Rarely do such gems appear in Indian cinema, mature and thought-provoking. The movie is about a theatre group comprising 12 men and 1 woman. The woman is also romantically involved with one of the actors.

*NO Spoilers*

So this one time, they halt for the night at a resort, and one of the men gropes the woman in the dead of the night. Being dark outside, she fails to see the face, but she kind of knows who he is. Not sure how to go about it, she confides to her beau, who then calls for a meeting with other actors, trying to push his agenda of kicking the alleged perpetrator out of the group. This meeting, their discussions, their disagreements, and the revelation of their mentalities, are what form the crux of Aattam.

All modern men, yet…

What works for Aattam, is how subtly it unmasks various layers of patriarchy, in a so-called modern and urban society. The men in the theatre group are educated, liberal, fathers to daughters, and when they meet initially, they all seem to agree upon one thing, respect the lady’s dignity and punish the offender.
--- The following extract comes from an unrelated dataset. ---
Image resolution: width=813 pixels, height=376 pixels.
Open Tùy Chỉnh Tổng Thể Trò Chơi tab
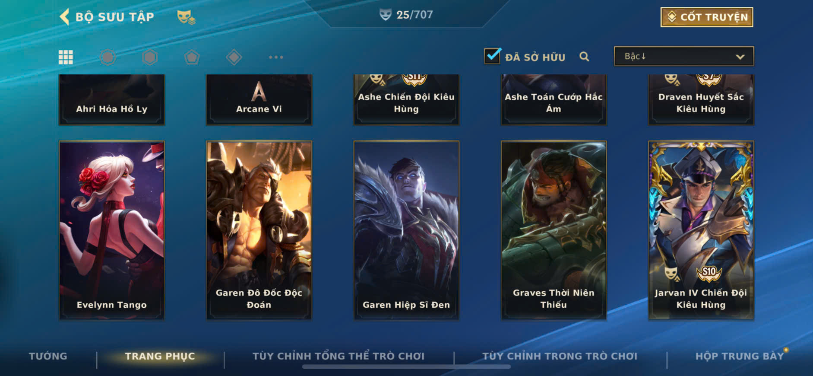(x=338, y=356)
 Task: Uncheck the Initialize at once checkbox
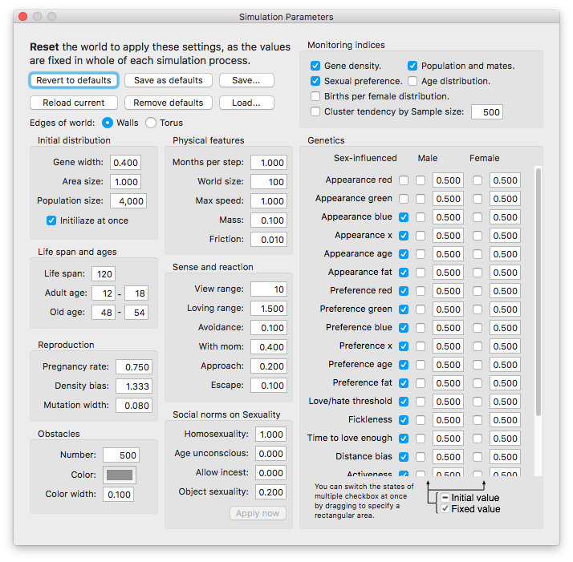(51, 220)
But then, they are large in number, and each has his own opinion. Plus, the man in question, the alleged molester, is popular and successful, which helps to keep him in the group. And gradually, the thought of punishment begins to vanish, and the decree of punishment dilutes to furnishing an apology. Counter questions are posed, and as the story progresses, the woman finds herself amidst a barrage of accusations, sugar-coated, but bang on target.

Wasn’t she drunk that night? Weren’t her clothes too revealing? Why does she mingle freely with men? So she hadn’t seen him? Had she been hallucinating?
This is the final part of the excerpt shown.